PLATTSBURGH — Johnson’s Auto Glass and Trim Shop has closed after 59 years in business.
The last day of work at the shop, owned by Dick and Dan Johnson, was Oct. 26.
The business was started by their father, Harmon (Jack) Johnson, on Green Street in the City of Plattsburgh in 1953. A city firefighter, he died unexpectedly from a heart attack while fighting a fire in 1961.
His wife, Daisy, took over the business. She moved it to the present location at the corner of Bridge and Macdonough streets in 1962.
“She did a great job in a male-dominated industry,” Dan said.
Dick and Dan joined the team in 1960, and took over when their mother retired in 1988.
“It’s been a good run,” Dan said, adding that he is now 65. “It’s time to relax a little.”
LARGE SERVICE AREA
The Johnsons had planned to sell the business but changed their minds. Dan said two of their four technicians are thinking about starting a similar enterprise, but it won’t be at the present location.
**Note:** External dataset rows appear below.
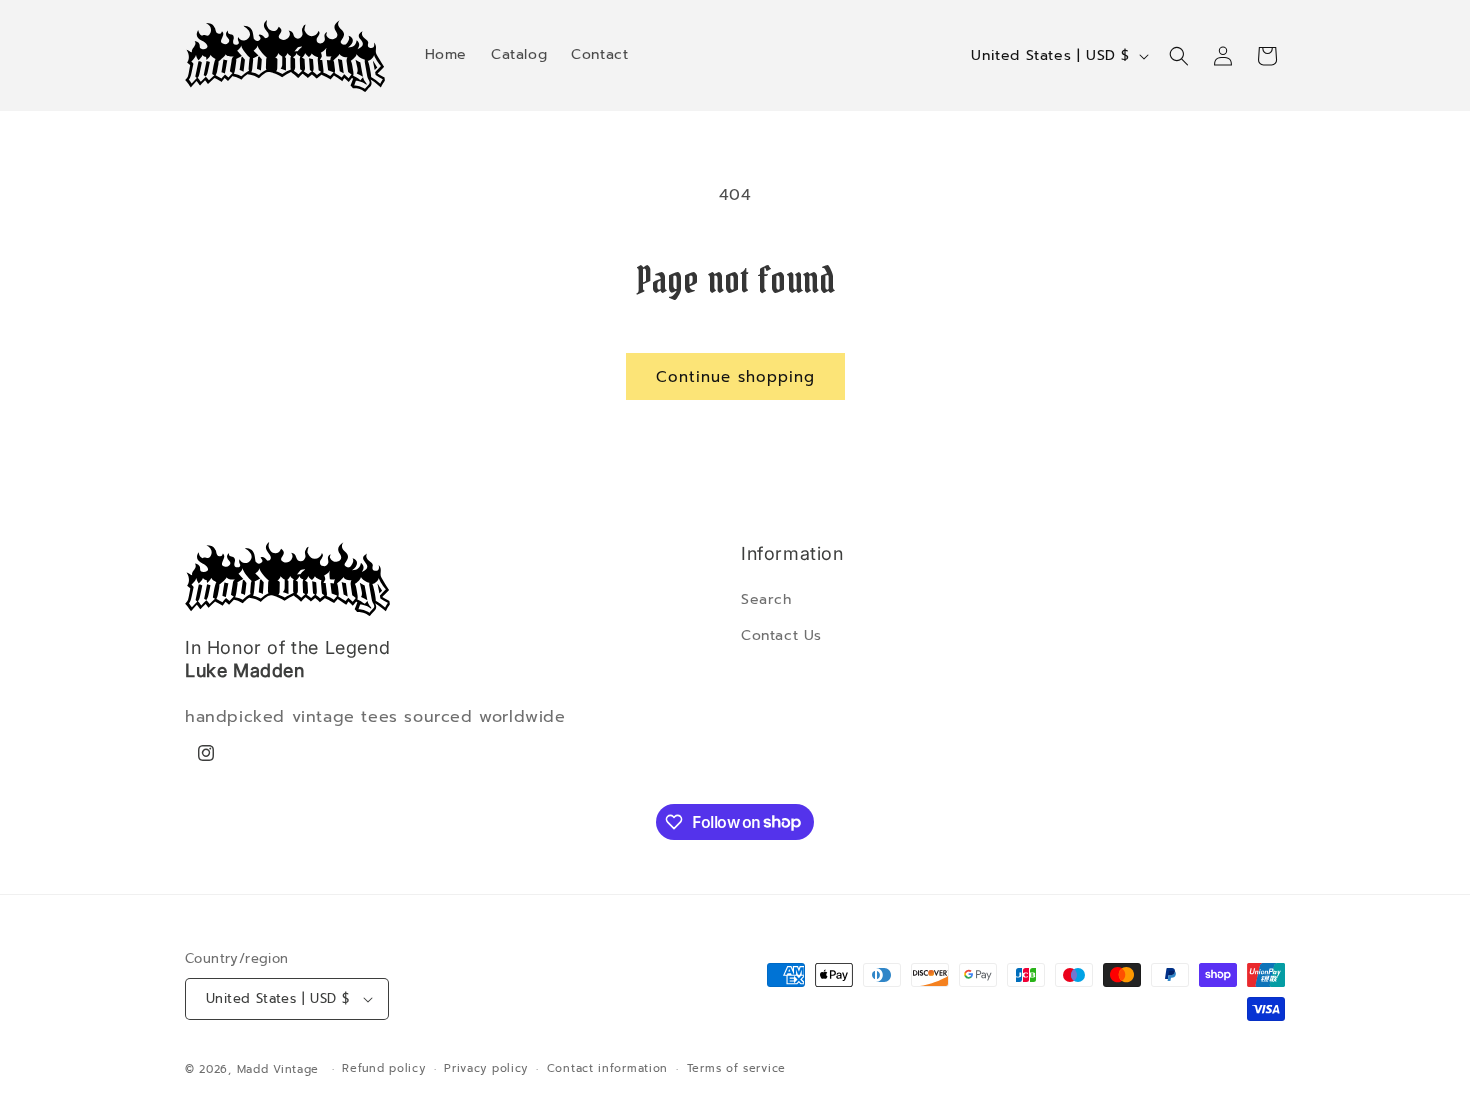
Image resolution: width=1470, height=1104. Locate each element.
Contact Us (781, 635)
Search (766, 599)
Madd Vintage (278, 1069)
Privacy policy (486, 1068)
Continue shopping (735, 377)
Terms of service (736, 1068)
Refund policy (383, 1068)
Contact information (607, 1068)
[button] (1179, 56)
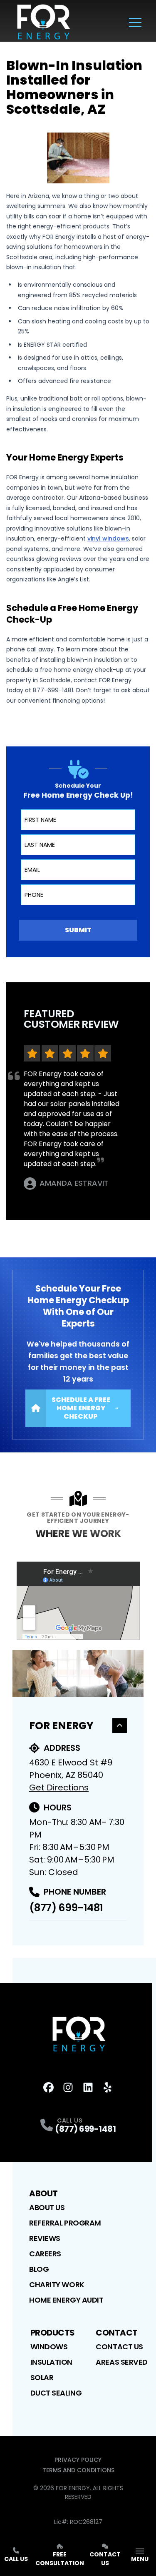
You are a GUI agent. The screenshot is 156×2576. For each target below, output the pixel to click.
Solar (42, 2377)
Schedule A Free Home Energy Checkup (81, 1408)
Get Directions (59, 1787)
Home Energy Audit (66, 2300)
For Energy (61, 1725)
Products (52, 2332)
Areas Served (122, 2362)
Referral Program (65, 2223)
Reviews (44, 2238)
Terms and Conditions (78, 2470)
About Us (46, 2207)
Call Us (16, 2559)
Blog (39, 2269)
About (43, 2193)
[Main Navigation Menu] (135, 22)
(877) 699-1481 (66, 1907)
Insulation (51, 2362)
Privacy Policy (78, 2460)
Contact (117, 2332)
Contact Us (119, 2346)
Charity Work (56, 2284)
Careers (45, 2253)
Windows (49, 2346)
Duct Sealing (56, 2393)
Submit (78, 930)
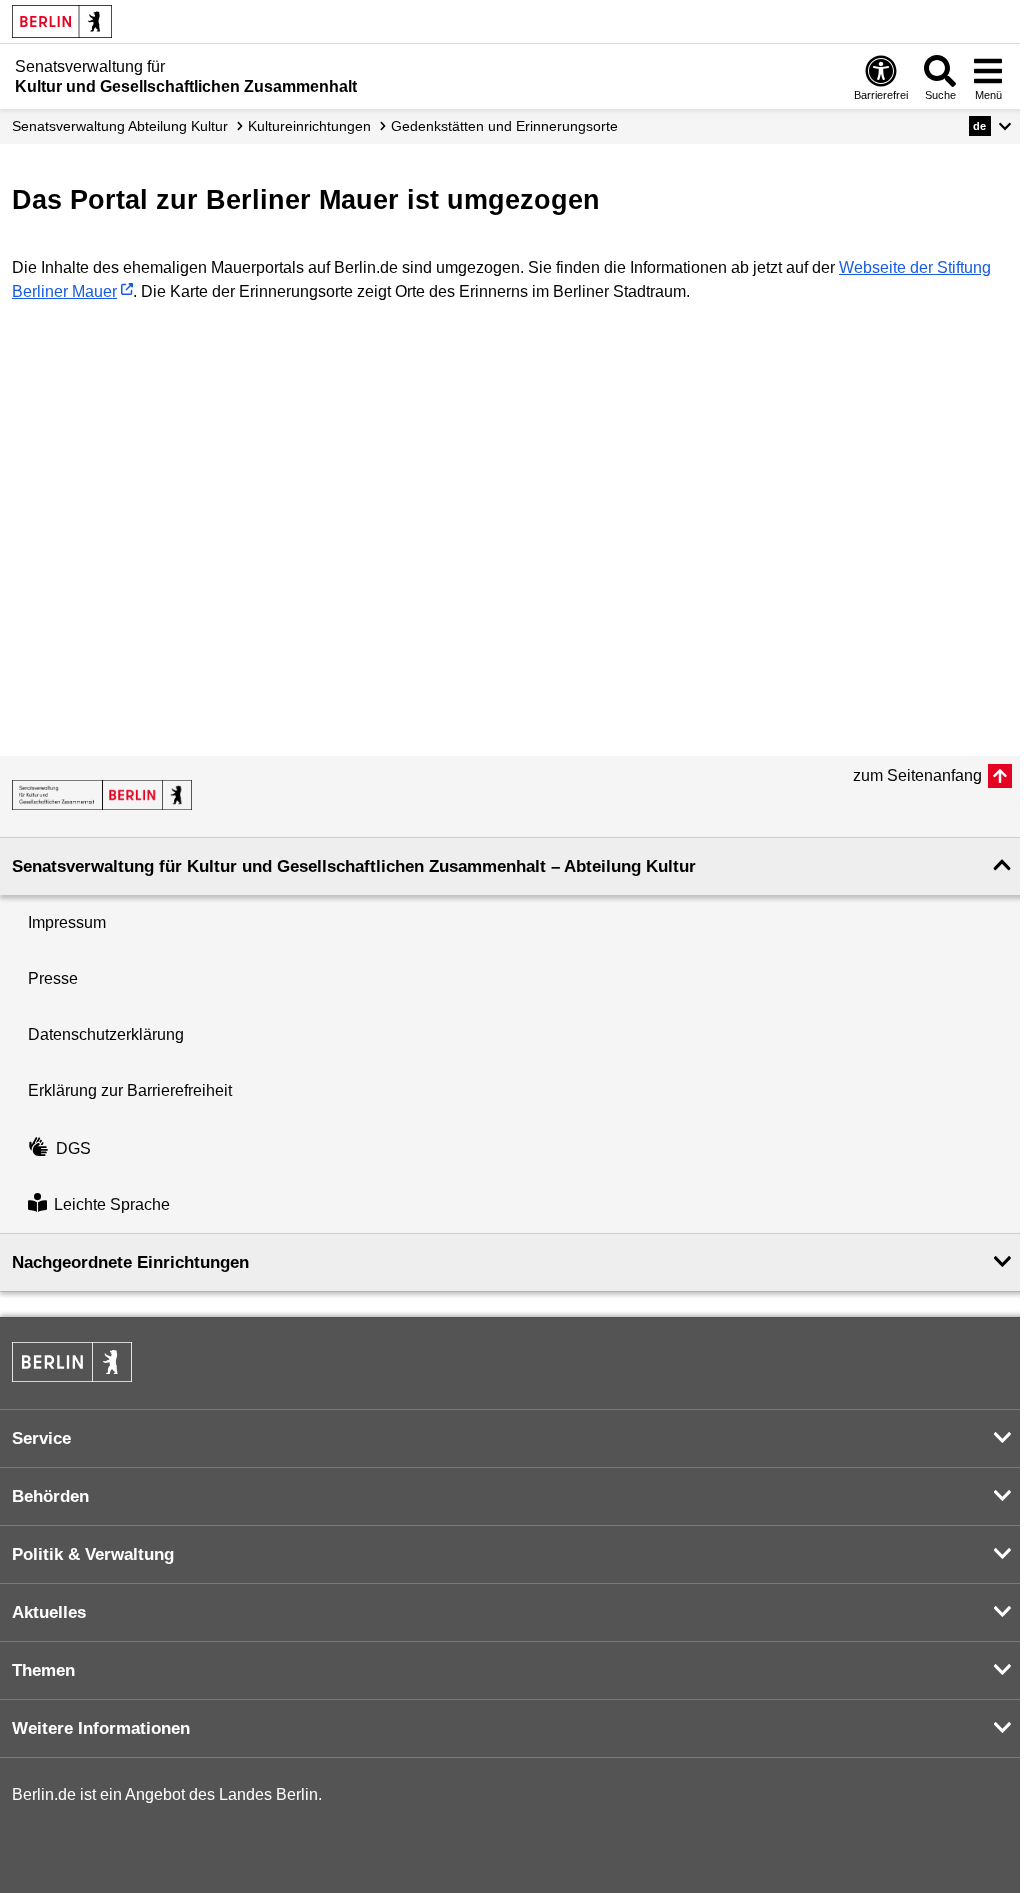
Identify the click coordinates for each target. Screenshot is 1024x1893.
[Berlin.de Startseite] (62, 21)
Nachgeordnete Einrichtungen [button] (130, 1262)
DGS (73, 1148)
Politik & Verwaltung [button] (93, 1554)
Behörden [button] (50, 1496)
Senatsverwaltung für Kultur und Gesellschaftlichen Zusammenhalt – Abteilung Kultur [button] (354, 866)
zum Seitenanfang (917, 775)
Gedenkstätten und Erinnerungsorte (504, 126)
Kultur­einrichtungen (309, 126)
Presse (53, 978)
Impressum (67, 922)
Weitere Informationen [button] (101, 1728)
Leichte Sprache (112, 1204)
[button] (990, 126)
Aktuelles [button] (49, 1612)
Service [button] (41, 1438)
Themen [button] (43, 1670)
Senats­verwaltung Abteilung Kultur (120, 126)
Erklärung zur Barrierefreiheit (130, 1090)
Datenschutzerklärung (106, 1034)
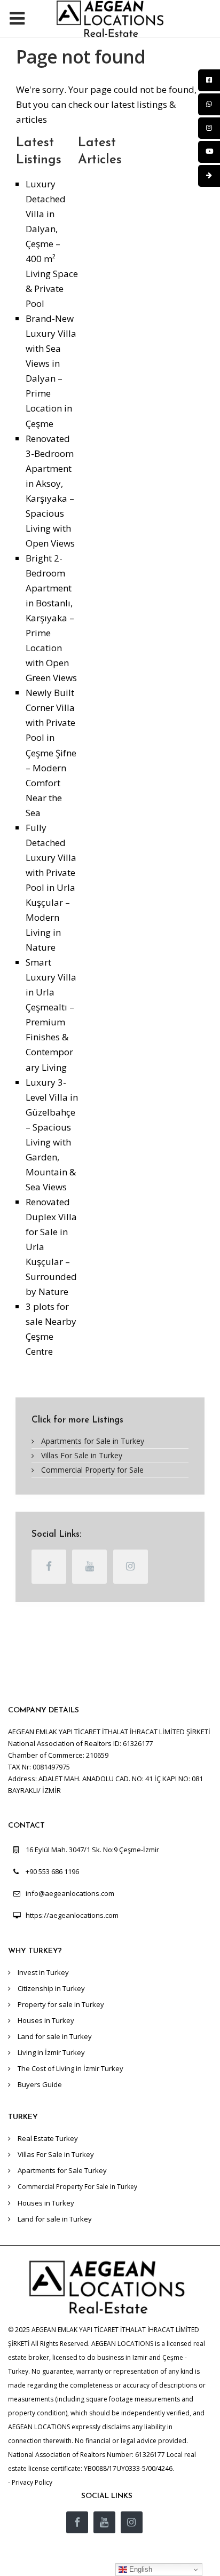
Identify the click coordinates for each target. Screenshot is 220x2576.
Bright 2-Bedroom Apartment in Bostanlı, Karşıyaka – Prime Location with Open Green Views (51, 618)
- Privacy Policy (30, 2482)
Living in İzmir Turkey (51, 2052)
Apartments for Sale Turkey (62, 2170)
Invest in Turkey (43, 1972)
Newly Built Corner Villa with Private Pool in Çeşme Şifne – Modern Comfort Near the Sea (51, 752)
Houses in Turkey (46, 2020)
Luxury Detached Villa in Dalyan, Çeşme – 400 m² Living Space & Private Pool (52, 244)
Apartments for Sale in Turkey (92, 1441)
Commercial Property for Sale (92, 1470)
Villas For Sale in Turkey (81, 1455)
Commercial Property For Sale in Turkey (77, 2186)
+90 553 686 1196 (52, 1871)
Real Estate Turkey (48, 2138)
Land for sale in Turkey (55, 2036)
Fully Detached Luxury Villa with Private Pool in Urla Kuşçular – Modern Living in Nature (51, 887)
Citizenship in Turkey (51, 1988)
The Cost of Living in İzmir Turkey (70, 2068)
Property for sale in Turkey (61, 2004)
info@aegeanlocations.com (70, 1893)
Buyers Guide (40, 2084)
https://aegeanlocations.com (72, 1915)
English (139, 2569)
Johnson’s Auto Glass offered windshield repair, automotive glass replacement, heavy-equipment safety-glass replacement, sunroof installations, truck rear-window sliding units, T-top replacements and pickup truck tonneau covers. The business also specialized in repair of convertible roofs.
“That’s a master trade in itself,” Dan said.
Their service area extended from the border and Lake Champlain to Massena, Tupper Lake and Lake George.
‘THE RIGHT METHODS’
The brothers remember working all-night shifts to replace windshields and windows on construction equipment used to build the Adirondack Northway (Interstate 87). They would drive down to the work site, pick up the glass, bring it to the shop to cut a match and then bring it back to the site for replacement in time for work the next day.
One of the most significant changes in the industry was the move from bulky rubber gaskets to urethane seals. Dan said the latter requires a controlled, dry environment, and Johnson’s Auto Glass was one of the first local shops to adopt the practice.
They used to carry a huge inventory of glass on the second floor, but the advent of same-day or next-day delivery ended that necessity.
The staff has always stayed up to date with the latest materials and processes.
“We’ve always stressed to use the right methods to do a professional job,” Dan said.
The Johnsons came to Plattsburgh through the U.S. Air Force, and the brothers have lived in the Plattsburgh area their whole life. On top of his work at the company, Dan spent 20 years working for the City Police Department and retired in 1989.
The Johnsons credit the success of the business to their employees and customers.
“We want to thank our North Country neighbors, friends and businesses for their loyalty,” Dick said.
He said the staff, which also included three office workers, has a high level of professionalism and expertise.
“That’s what’s enabled Dan and I to go ahead and retire,” Dick said. “You can never forget your employees.”